BEGIN SELECTED PASSAGE

I wish I hadn’t changed my name. When I got married I decided I would change it because my husbands surname is more attractive in my mind than my own. When it came to do it though I felt weird - like I was abandoning my identity. ( I was nearly 40 when I married). I did it eventually after 2 years after some issue with a bank account but I would have happily kept my maiden name. I don’t use my married name at work though. The first time my mum wrote to me after I married she addressed me as Mrs Husbands first name AND last name and despite her protestations that it was correct form I did feel like I had been wiped off the face of the earth.

GrabEmByThePatriarchy · 17/12/2018 12:58

Indeed. Some people will respond positively to a request to use your actual name, others will descend into passive aggressive spluttering and continue using the wrong form of address out of a combination of arrogance and stupidity. Rude twats gonna rude twat, alas. Not necessarily anything that can be done about it.

Tone policers in 3, 2, 1

MrsKoala · 17/12/2018 13:17

I agree Reallyanother . I find it strange people equate pride with marriage. I didn't feel proud to marry DH or ExH. It wasn't an achievement of mine that I had had to work hard for. I felt very happy. But not pride. I was very proud when I passed my driving test however - so I'm thinking if pride is the factor in changing ones surname I should really be Mrs Fifthtimelucky! Grin

Jessicabrassica · 17/12/2018 13:18

Mil struggling with my lack of name change. Every Christmas and every birthday I get a cheque in Mrs DH's name. I can only pay it into the joint account (10mi drive to bank and I invariably forget to transfer it back so it contributes to thd mortgage). Apparently writing a cheque in my name is too complicated (but it wasn't before we got married). When I suggested to dh he might ask his mum to tx my money into his account whilst she's transferring his birthday/Xmas money I was told that would be passive aggressive. I now just accept 2 £40 donations to the bills account and no gifts because I cannot be arsed. If she cared to, she could look at my amazon list and find any one of 3 dozen books which she could post me instead. But she'd rather make a point about me keeping my maiden name. It's only been going on for 15 years.

END SELECTED PASSAGE
BEGIN SUPPLIED DATA

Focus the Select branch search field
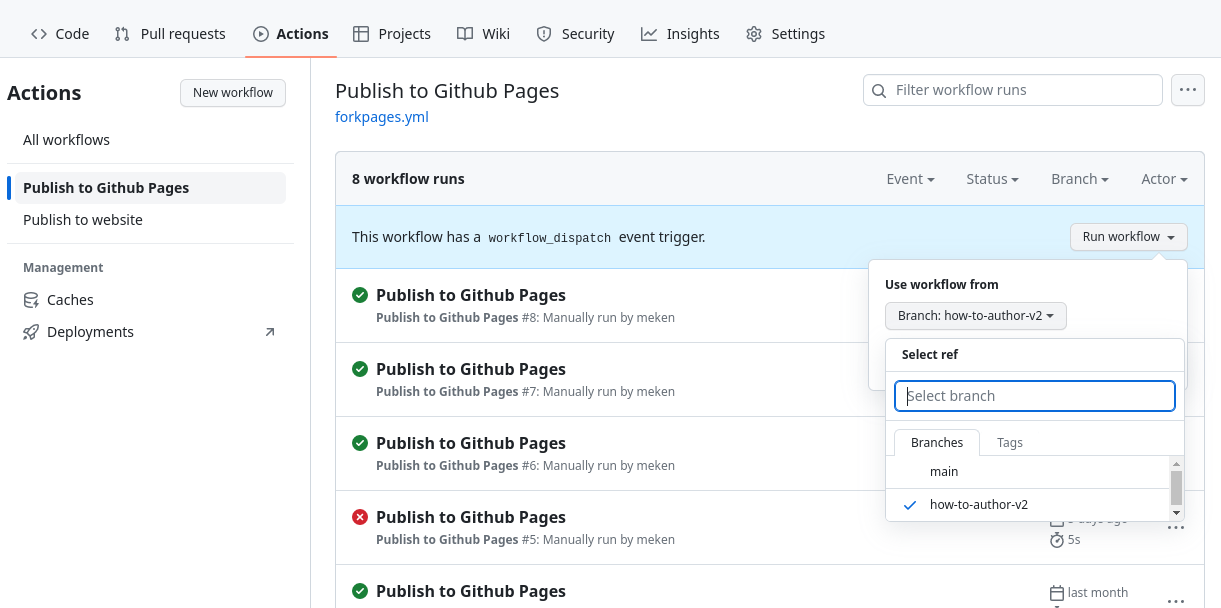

END SUPPLIED DATA

▸ WHAT THIS TASK INVOLVES
In the forum thread about changing one's name after marriage, list every username that appears with a posting date and time, along with that date and time. This doesn't use the data.

▸ SOLUTION
- GrabEmByThePatriarchy, 17/12/2018 12:58
- MrsKoala, 17/12/2018 13:17
- Jessicabrassica, 17/12/2018 13:18